• _Excerpted data_:
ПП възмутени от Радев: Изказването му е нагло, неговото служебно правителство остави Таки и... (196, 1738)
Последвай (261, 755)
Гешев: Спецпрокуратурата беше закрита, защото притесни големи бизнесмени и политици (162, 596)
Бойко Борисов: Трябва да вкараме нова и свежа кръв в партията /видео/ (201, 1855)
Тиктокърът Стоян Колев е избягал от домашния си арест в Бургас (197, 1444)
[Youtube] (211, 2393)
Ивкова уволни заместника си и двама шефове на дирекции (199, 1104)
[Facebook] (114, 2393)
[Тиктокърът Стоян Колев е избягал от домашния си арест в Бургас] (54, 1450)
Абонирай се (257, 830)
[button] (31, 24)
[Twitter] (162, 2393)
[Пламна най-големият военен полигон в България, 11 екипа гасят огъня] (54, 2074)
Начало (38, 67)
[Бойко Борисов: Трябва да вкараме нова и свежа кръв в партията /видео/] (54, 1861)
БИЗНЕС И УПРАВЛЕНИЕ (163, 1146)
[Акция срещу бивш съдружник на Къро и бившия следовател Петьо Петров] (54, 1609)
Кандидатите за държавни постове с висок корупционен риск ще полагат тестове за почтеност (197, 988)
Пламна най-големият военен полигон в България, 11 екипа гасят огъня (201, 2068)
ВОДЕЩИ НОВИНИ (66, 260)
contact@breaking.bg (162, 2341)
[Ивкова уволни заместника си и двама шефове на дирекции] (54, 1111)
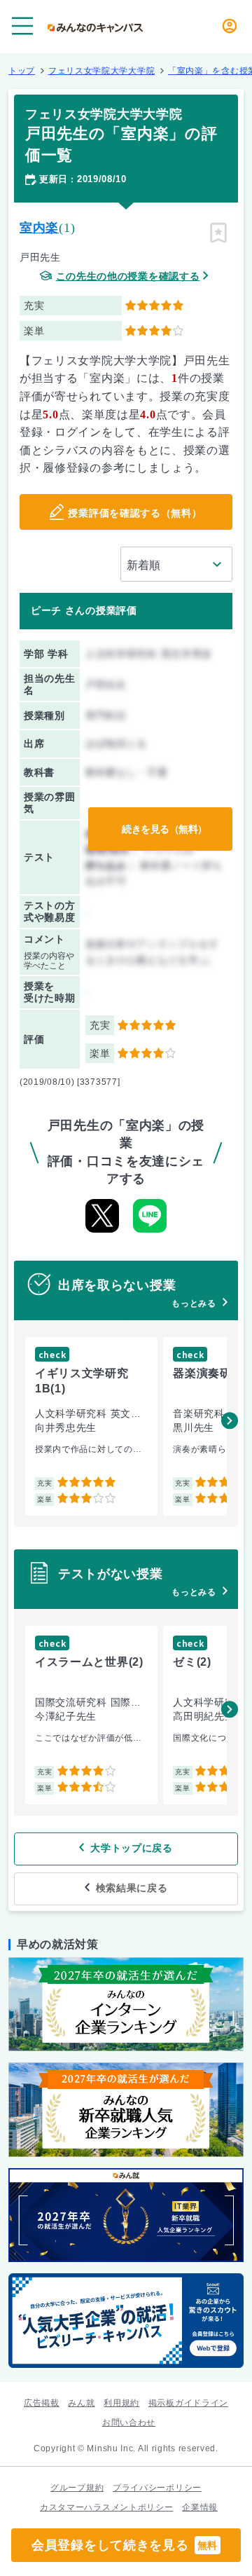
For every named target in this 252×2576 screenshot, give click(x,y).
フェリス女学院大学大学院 (101, 71)
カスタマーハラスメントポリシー (107, 2507)
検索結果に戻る (132, 1887)
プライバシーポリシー (157, 2488)
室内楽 (39, 228)
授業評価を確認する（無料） (135, 513)
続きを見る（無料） (164, 829)
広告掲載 (41, 2403)
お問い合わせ (128, 2422)
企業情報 (200, 2507)
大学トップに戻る (131, 1848)
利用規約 (121, 2403)
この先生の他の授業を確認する (128, 276)
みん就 (81, 2403)
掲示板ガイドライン (188, 2403)
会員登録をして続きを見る (124, 2545)
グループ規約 (77, 2488)
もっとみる (194, 1303)
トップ (21, 71)
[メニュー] (22, 26)
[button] (229, 1420)
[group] (91, 1426)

• _Instructions for the task_:
Go through the entries and copy each line holding the string "военен".

• _Exercise response_:
[Пламна най-големият военен полигон в България, 11 екипа гасят огъня] (54, 2074)
Пламна най-големият военен полигон в България, 11 екипа гасят огъня (201, 2068)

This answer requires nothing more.